→ **Exercise requirements**
a) Read the mailing list thread on crash database requirements and decide whether each statement agrees with it: (i) Martin Pool suggests looking at the Android equivalent; (ii) Christopher James Halse Rogers's list includes kernel oops and panics; (iii) according to Robert Collins, a page in LP that is slower than N seconds shows an error to the user. For each, answer yes or no and quote the deciding words of the thread.
b) From the mailing list thread on crash database requirements, reproduce the stretch from "All of those" through "as optimisation efforts)." without any changes.
c) Pick up the mailing list thread on crash database requirements right after its last sentence and carry it on.

→ **Page excerpt**

════════

Re: Crash database requirements (was: The need for apport hooks (was: Re: SRUs for typo fixes in descriptions))

2011-08-09 Thread Martin Pool
It might be good to look at the Android equivalent of this too:

  
http://android-developers.blogspot.com/2010/05/google-feedback-for-android.html

Martin

-- 
ubuntu-devel mailing list
ubuntu-devel@lists.ubuntu.com
Modify settings or unsubscribe at: 
https://lists.ubuntu.com/mailman/listinfo/ubuntu-devel


Re: Crash database requirements (was: The need for apport hooks (was: Re: SRUs for typo fixes in descriptions))

2011-08-08 Thread Robert Collins
On Tue, Aug 9, 2011 at 5:37 PM, Christopher James Halse Rogers
 wrote:
> While we're using the terminology "crash report", I want to ensure that
> there's a sufficiently general understanding of what this means.  I
> think we'd want this to cover at least:
>  * Actual C-style crashes, with core.
>  * Unhandled exceptions, such as you'd get from Python et al
>  * Kernel oops and panics
>  * Intel GPU dump output
>  * dmesg & Xorg.0.log, triggered by GPU hangs

All of those fit what I've been talking about :) - I'd extend the list with:
 * Nonfatal but significant issues (e.g. in LP a page that is slower
than N seconds is logged with full data gathering but does not show an
error to the user.) A desktop example might be requested X extensions
that a driver doesn't support well (giving data to inform development
decisions such as optimisation efforts).

════════

→ **Extracted entries**

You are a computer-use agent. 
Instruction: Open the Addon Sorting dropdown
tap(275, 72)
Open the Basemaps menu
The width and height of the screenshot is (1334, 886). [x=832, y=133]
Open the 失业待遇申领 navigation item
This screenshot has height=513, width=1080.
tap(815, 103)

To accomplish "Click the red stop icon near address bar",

════════

→ **Outputs by task**
a)
(i) Yes: "It might be good to look at the Android equivalent of this too"
(ii) Yes: "Kernel oops and panics"
(iii) No: "is logged with full data gathering but does not show an error to the user."

b)
All of those fit what I've been talking about :) - I'd extend the list with:
 * Nonfatal but significant issues (e.g. in LP a page that is slower
than N seconds is logged with full data gathering but does not show an
error to the user.) A desktop example might be requested X extensions
that a driver doesn't support well (giving data to inform development
decisions such as optimisation efforts).

c)
-Rob

-- 
ubuntu-devel mailing list
ubuntu-devel@lists.ubuntu.com
Modify settings or unsubscribe at: 
https://lists.ubuntu.com/mailman/listinfo/ubuntu-devel


Re: Crash database requirements (was: The need for apport hooks (was: Re: SRUs for typo fixes in descriptions))

2011-08-08 Thread Christopher James Halse Rogers
On Mon, 2011-08-08 at 00:34 -0700, Bryce Harrington wrote:
> On Mon, Aug 08, 2011 at 12:18:51AM -0700, Bryce Harrington wrote:
> > > I don't know if we've actually written down what we want out of a crash
> > > database, though.  Do we have a requirements document for one?  If the
> > > Launchpad team wanted to devote some time to adding a crash database do
> > > they know what we want out of such a beast?
> > 
> > I agree, that seems like an important first step.  At this point it's
> > unclear whether Launchpad's needs overlap with ours or if they're highly
> > divergent.
> 
> Here's a start...
> 
>  * A collection of files are gathered client-side and inserted into the
>crash database record.
> 
>  * Processed versions of files (i.e. retracer output) can be added
>subsequently.
> 
>  * Some files must be kept private (i.e. core dumps)
> 
>  * Traces from multiple crash reports are algorithmically compared to
>find exact-dupes and likely-dupes.
> 
>  * Crash reports can be grouped by package, by distro release, or by both.
> 
>  * Statistics are generated to show number of [exact|exact+likely] dupes
>for each type of crash.  Statistics can be provided by package, by
>distro release, by date range, or a combination.
> 
>  * Bug report(s) can be associated with a given set of crashes.
> 
>  * The user should have some way to check back on the status of their
>crash report; e.g. have some report ID they can look at to see
>statistics and/or any associated bug #.

To this list I'd add: 
 * It should be brainlessly easy for users to submit this data.  Either
a single "Yes, submit this crash" confirmation, or a check box to
automatically submit these crashes.  One of the features that the X team
really desire out of this sort of database is "how frequent is this kind
of problem", which requires the widest possible sample space.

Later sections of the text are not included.